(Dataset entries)
►

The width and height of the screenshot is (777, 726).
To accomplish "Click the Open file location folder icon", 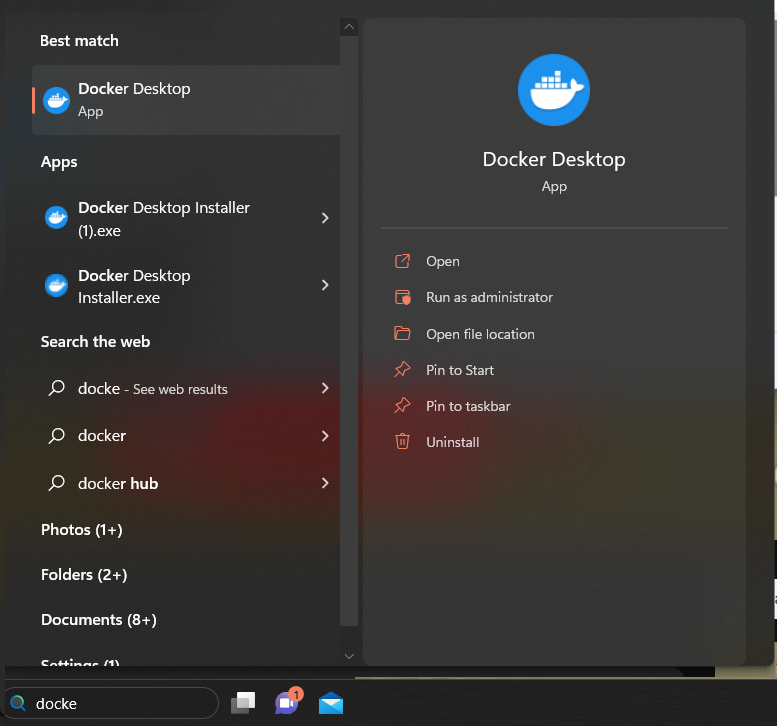I will click(x=402, y=334).
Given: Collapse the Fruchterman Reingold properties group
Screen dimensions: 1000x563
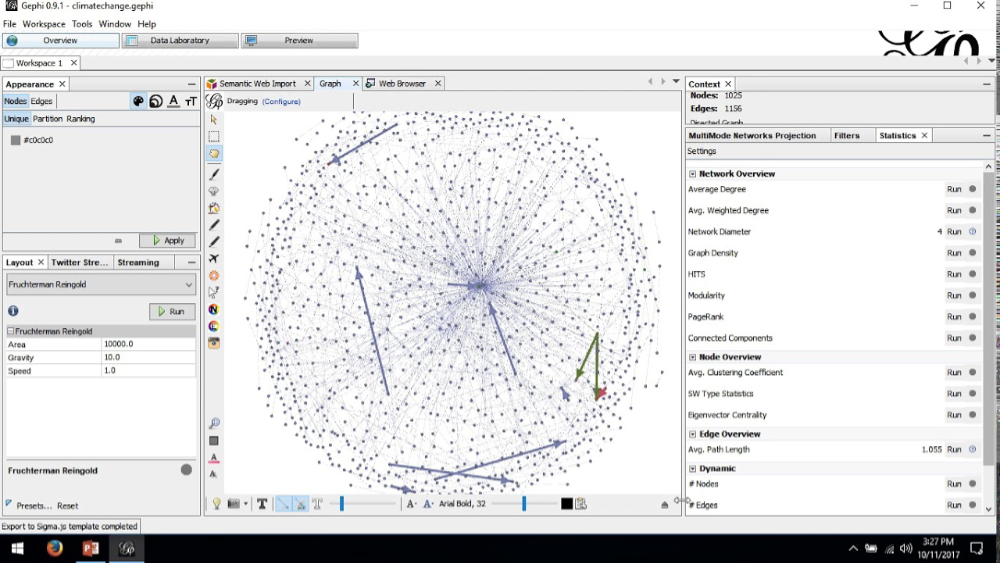Looking at the screenshot, I should [11, 331].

◄

Work to complete =>
An exact copy of the lines from the one with "Given: Collapse the" through the end of the entries above, both included, is the whole answer. It contains no pictures.

Response =>
Given: Collapse the Fruchterman Reingold properties group
Screen dimensions: 1000x563
Looking at the screenshot, I should [11, 331].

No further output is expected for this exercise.